§ WHAT TO PRODUCE: Lines in the data below that contain the word "Gigi" are to be copied.

§ DATA TO EXAMINE:
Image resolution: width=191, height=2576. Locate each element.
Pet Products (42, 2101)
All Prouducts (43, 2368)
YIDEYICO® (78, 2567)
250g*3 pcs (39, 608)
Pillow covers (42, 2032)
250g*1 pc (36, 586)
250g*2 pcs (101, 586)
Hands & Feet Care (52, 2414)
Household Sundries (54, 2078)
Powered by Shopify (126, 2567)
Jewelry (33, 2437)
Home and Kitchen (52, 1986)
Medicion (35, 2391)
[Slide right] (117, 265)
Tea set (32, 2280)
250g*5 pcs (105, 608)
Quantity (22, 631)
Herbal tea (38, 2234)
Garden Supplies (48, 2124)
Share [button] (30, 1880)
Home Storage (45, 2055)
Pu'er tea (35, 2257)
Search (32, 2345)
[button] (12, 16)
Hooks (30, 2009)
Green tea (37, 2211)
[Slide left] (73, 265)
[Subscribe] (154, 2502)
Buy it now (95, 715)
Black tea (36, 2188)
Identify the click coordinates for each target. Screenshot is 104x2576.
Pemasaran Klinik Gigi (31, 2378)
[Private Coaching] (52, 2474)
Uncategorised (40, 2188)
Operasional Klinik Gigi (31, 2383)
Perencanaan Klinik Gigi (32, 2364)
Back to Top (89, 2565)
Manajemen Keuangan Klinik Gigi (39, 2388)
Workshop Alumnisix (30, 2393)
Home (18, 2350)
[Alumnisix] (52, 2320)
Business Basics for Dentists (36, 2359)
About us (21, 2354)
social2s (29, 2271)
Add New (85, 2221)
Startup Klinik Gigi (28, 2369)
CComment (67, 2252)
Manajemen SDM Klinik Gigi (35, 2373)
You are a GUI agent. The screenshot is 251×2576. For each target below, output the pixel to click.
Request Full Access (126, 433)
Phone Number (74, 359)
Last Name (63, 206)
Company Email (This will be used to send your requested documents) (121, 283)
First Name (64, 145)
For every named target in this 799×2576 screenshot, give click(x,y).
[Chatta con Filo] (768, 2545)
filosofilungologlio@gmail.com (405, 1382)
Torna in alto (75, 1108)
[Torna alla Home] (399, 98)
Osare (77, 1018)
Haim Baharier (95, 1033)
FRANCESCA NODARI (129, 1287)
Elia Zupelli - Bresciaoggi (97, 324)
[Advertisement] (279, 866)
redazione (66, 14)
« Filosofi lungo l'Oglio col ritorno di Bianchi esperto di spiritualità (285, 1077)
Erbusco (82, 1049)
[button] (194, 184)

§ EXERCISE RESPONSE:
Pemasaran Klinik Gigi (31, 2378)
Operasional Klinik Gigi (31, 2383)
Perencanaan Klinik Gigi (32, 2364)
Manajemen Keuangan Klinik Gigi (39, 2388)
Startup Klinik Gigi (28, 2369)
Manajemen SDM Klinik Gigi (35, 2373)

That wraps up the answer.